An official at the North American Electric Reliability Corporation (NERC) believes that the failure of the electric grid in February may actually have been profit-driven by gas companies.
Since Winter Storm Uri devastated Texas and left millions without power in freezing conditions, there has been a rotating blame game as to what happened and little done to prevent a future catastrophe. Oil and gas companies, and their allies in the Texas Railroad Commission, scrambled to put the blame on renewable energy sources not being able to handle the load. That claim has been thoroughly debunked, and the new talking point has been that the gas power generators that failed have not been properly winterized.
Even that may not be true according to Thomas Coleman, the Chief Technical Advisor at NERC. He gave a presentation to the Electric Reliability Council of Texas on December 17 that claimed “price majeur” may have played a much bigger part in the loss of power.

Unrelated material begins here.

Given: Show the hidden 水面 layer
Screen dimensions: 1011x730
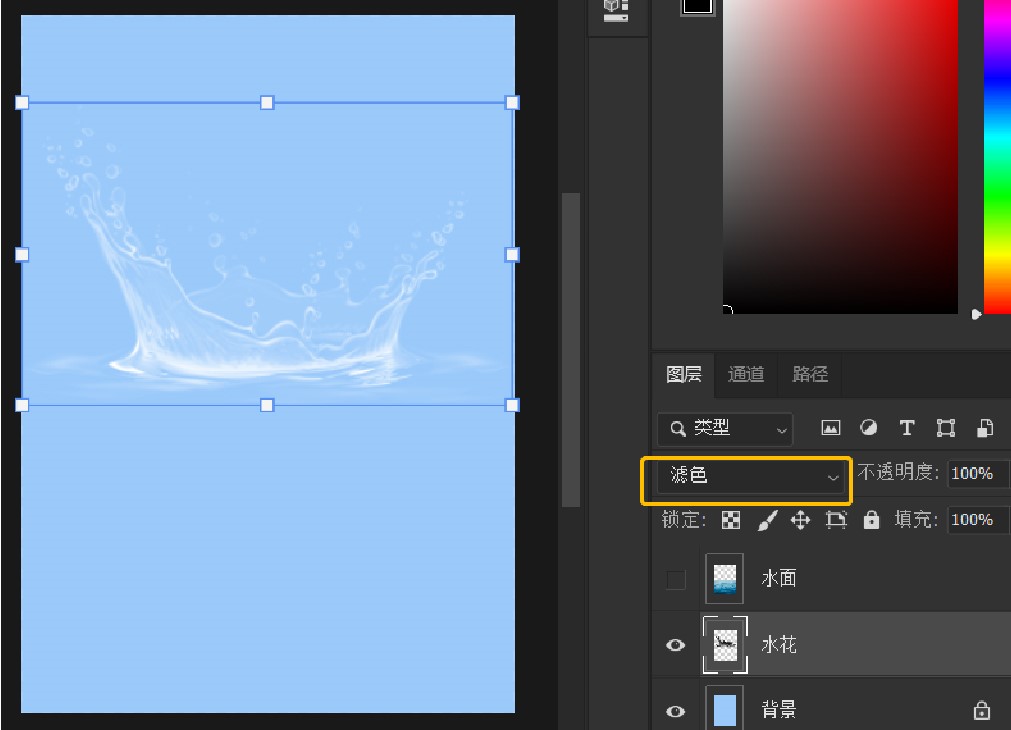Looking at the screenshot, I should pos(676,579).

“We did see a lot of anecdotal evidence… We all know what force majeure is, and that’s an act of God that prevents somebody to perform,” said Coleman in the question and answer period. “But where the term price majeure comes from now is if you’ve got an underlying commodity price of four dollars a decatherm, let’s say, and you’ve got that price fixed on a thirty-day supply contract, and now spot prices go through the roof, and they’re thousand dollars a decatherm, then you do have scenarios where producers/suppliers have incentives to cut that four dollar transaction and claim that they can’t perform.”
Coleman’s analysis is apparently compelling enough that the Federal Energy Regulatory Commission is investigating whether or not gas companies were using the pretense of lost capacity to make more money on the back of Texans’ misery.
There is no doubt that the freeze was very good business for Texas power generators. Spikes in pricing were national news as some Texans were hit with five-figure electric bills.
In reporting from Justin Miller and congressman Joaquin Castro, it was shown that Energy Transfer made $2.4 billion during the winter storm. Part of that massive influx of cash came from ERCOT rising wholesale energy prices during the freeze. The CEO of Energy Transfer also made a massive campaign donation to the campaign of Governor Greg Abbott.
Abbott has long opposed any measures that would more deeply regulate Texas’ power grid, and the Railroad Commission and ERCOT have done little that would get in the way of the power generators from making more money at the expense of Texas lives. It may take an investigation at the federal level to show just how willing power companies were to line their pockets during a natural disaster. Even then, it would take a complete overhaul to the way Texas handles electricity for any significant fixes to be implemented. Until then, the money is likely to continue rolling in.